-- Opening Marker --
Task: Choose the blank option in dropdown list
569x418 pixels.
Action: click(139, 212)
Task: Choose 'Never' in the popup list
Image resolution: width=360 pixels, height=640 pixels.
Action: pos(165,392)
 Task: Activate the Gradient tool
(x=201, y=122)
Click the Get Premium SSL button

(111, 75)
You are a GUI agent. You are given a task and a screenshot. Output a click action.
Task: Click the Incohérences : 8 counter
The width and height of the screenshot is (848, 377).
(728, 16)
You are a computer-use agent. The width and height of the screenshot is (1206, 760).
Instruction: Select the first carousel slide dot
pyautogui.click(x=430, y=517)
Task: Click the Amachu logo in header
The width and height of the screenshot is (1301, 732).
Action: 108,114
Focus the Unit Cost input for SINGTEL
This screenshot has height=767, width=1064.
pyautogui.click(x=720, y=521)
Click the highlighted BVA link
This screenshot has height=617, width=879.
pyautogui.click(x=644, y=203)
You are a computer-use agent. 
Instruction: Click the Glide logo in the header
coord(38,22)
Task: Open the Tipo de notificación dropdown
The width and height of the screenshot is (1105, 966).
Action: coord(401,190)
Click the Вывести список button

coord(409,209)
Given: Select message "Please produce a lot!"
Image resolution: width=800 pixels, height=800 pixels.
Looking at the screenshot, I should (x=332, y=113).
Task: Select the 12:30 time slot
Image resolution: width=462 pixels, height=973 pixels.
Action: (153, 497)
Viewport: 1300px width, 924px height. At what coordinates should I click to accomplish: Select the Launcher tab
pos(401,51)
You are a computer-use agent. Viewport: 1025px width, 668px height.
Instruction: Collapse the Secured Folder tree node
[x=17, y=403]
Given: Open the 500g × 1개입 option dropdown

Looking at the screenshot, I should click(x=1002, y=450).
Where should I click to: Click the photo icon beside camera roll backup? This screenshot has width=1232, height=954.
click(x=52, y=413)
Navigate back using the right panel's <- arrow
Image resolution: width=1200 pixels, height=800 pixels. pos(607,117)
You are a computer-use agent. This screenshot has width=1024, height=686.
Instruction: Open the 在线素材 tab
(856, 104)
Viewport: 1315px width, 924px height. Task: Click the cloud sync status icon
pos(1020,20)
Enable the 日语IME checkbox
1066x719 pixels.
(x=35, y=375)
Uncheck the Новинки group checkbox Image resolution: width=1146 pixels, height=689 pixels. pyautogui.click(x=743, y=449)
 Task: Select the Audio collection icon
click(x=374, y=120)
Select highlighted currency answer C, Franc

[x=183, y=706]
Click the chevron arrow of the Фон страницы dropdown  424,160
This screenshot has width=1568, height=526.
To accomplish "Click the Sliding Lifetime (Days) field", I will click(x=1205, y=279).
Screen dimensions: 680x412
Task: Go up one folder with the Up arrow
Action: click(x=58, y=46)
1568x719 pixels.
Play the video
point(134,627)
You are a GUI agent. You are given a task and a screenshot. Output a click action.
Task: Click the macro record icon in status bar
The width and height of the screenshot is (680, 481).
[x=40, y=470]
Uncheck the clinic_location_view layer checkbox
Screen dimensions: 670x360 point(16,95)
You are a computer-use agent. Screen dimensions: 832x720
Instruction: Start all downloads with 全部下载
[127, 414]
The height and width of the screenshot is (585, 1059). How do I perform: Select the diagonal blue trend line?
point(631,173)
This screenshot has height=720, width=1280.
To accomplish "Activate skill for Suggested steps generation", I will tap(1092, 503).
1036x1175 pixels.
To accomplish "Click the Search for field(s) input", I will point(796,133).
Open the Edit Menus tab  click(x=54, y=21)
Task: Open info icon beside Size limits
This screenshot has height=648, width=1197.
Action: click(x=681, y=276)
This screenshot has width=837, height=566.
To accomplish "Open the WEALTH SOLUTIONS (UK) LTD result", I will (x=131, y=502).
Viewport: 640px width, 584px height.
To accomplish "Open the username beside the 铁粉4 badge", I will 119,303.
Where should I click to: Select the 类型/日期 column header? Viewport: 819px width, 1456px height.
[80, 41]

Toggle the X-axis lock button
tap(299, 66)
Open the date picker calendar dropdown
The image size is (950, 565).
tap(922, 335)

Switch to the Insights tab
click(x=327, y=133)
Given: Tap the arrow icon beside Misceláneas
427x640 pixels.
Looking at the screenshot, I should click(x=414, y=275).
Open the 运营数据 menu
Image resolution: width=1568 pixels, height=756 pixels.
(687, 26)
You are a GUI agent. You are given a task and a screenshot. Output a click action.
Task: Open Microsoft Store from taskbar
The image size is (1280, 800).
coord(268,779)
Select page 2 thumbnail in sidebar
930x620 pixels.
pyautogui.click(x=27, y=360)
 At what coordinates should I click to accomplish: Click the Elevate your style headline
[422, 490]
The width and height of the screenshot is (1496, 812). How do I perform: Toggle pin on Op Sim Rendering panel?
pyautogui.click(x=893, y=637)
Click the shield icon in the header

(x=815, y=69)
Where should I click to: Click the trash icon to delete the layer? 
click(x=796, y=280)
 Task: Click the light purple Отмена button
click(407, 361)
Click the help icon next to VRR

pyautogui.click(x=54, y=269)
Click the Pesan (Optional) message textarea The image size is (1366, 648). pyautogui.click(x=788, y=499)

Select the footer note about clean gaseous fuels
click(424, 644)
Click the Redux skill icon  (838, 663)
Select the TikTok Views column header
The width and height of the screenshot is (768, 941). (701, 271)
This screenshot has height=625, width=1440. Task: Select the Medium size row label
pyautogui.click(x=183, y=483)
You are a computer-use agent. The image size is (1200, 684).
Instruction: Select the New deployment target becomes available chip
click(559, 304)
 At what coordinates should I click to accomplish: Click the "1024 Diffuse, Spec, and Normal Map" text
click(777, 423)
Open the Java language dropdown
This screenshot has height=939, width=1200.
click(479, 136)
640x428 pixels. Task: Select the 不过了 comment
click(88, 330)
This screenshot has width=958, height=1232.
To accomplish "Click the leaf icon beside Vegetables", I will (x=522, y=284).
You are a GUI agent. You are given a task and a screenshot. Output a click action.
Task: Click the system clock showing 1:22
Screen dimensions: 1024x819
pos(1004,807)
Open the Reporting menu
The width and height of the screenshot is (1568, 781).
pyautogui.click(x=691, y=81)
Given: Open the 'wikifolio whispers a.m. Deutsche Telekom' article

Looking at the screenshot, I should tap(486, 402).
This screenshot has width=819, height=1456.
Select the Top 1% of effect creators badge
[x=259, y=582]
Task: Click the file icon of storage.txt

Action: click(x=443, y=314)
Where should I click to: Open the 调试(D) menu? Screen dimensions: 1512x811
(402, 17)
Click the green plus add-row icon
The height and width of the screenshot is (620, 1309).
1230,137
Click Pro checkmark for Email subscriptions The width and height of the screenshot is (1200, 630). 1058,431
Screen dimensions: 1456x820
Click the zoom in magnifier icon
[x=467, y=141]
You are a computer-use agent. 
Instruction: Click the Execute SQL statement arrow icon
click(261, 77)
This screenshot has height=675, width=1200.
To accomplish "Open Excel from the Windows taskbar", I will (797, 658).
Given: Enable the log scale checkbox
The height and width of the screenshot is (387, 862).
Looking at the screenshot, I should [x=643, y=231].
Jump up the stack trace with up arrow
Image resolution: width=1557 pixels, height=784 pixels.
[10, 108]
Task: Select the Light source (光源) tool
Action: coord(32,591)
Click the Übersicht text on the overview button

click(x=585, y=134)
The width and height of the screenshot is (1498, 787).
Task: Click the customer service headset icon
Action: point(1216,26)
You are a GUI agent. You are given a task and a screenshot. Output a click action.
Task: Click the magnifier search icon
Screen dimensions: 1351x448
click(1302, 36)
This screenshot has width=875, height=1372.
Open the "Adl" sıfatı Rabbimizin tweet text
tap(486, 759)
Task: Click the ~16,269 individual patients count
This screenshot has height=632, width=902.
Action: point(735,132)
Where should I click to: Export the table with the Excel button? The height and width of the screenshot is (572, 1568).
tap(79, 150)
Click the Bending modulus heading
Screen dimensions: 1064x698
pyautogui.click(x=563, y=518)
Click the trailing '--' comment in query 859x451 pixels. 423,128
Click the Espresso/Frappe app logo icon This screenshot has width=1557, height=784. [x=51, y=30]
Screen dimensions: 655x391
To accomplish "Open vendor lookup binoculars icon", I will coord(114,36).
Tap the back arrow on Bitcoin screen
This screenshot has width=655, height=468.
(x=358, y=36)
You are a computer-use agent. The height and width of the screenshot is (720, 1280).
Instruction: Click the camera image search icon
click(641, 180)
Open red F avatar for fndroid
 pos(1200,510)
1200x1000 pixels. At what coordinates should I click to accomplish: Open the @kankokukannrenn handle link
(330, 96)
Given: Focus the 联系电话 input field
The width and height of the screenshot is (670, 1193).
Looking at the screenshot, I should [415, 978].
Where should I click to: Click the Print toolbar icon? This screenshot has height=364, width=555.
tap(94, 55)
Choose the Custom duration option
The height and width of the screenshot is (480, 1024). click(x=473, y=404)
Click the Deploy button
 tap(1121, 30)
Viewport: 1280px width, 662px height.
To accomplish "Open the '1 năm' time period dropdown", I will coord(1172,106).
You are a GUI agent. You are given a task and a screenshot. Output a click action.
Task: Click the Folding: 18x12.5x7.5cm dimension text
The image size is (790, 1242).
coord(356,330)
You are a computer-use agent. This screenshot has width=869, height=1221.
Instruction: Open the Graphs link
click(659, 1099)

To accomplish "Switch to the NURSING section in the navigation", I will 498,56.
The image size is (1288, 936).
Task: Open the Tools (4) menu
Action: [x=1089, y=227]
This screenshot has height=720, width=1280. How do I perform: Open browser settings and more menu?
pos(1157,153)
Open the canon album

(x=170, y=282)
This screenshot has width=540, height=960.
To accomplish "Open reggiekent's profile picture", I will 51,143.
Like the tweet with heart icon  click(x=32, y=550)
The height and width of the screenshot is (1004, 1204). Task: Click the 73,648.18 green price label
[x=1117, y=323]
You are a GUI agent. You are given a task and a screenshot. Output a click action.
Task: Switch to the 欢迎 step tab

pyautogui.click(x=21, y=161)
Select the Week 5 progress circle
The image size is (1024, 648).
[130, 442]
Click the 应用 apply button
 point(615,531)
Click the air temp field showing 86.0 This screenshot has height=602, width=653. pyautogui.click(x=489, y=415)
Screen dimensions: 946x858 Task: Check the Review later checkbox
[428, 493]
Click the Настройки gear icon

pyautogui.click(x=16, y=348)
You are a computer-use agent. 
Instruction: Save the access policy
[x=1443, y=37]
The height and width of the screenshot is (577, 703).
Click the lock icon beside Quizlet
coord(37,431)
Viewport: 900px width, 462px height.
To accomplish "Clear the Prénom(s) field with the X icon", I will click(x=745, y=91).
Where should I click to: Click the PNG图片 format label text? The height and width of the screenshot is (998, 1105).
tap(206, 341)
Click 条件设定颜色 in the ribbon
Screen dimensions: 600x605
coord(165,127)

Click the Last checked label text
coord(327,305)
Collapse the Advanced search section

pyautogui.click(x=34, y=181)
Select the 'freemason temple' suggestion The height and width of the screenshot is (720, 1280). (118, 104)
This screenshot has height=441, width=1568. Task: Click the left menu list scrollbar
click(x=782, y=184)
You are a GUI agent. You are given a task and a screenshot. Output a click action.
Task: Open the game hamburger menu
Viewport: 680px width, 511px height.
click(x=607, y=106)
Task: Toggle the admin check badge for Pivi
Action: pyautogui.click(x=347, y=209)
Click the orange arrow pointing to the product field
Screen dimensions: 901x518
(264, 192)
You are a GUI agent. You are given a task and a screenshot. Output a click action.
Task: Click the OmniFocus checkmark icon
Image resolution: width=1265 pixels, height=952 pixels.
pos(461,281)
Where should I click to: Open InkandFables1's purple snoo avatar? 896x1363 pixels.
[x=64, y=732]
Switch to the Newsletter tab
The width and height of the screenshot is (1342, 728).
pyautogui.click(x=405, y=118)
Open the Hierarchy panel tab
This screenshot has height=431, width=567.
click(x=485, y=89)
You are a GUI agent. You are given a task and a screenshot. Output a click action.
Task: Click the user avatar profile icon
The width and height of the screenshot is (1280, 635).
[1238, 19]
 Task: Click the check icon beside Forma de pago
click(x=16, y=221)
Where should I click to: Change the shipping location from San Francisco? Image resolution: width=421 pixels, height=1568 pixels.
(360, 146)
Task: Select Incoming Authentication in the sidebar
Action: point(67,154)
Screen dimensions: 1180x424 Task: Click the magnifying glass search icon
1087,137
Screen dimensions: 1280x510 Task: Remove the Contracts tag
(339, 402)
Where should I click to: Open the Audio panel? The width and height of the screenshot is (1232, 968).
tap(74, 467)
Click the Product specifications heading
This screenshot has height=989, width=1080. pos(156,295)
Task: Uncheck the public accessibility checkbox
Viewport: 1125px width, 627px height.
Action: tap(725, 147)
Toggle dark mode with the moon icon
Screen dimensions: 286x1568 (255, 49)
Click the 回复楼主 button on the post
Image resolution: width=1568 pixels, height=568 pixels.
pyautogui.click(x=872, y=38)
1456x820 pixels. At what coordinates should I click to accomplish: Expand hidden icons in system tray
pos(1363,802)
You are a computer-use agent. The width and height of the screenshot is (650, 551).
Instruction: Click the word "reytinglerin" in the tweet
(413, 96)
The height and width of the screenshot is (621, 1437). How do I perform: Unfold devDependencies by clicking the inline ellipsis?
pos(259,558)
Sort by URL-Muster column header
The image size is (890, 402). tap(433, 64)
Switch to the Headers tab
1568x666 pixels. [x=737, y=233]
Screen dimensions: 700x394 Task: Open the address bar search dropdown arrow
-- Closing Marker --
• **WORK ORDER**: Give back, word for word, only the lines above from the line holding "Where should I click to: Click the photo" to the line holding "This screenshot has width=1568, height=526.", both included.

• **RESPONSE TO THIS EXERCISE**:
Where should I click to: Click the photo icon beside camera roll backup? This screenshot has width=1232, height=954.
click(x=52, y=413)
Navigate back using the right panel's <- arrow
Image resolution: width=1200 pixels, height=800 pixels. pos(607,117)
You are a computer-use agent. This screenshot has width=1024, height=686.
Instruction: Open the 在线素材 tab
(856, 104)
Viewport: 1315px width, 924px height. Task: Click the cloud sync status icon
pos(1020,20)
Enable the 日语IME checkbox
1066x719 pixels.
(x=35, y=375)
Uncheck the Новинки group checkbox Image resolution: width=1146 pixels, height=689 pixels. pyautogui.click(x=743, y=449)
 Task: Select the Audio collection icon
click(x=374, y=120)
Select highlighted currency answer C, Franc

[x=183, y=706]
Click the chevron arrow of the Фон страницы dropdown  424,160
This screenshot has width=1568, height=526.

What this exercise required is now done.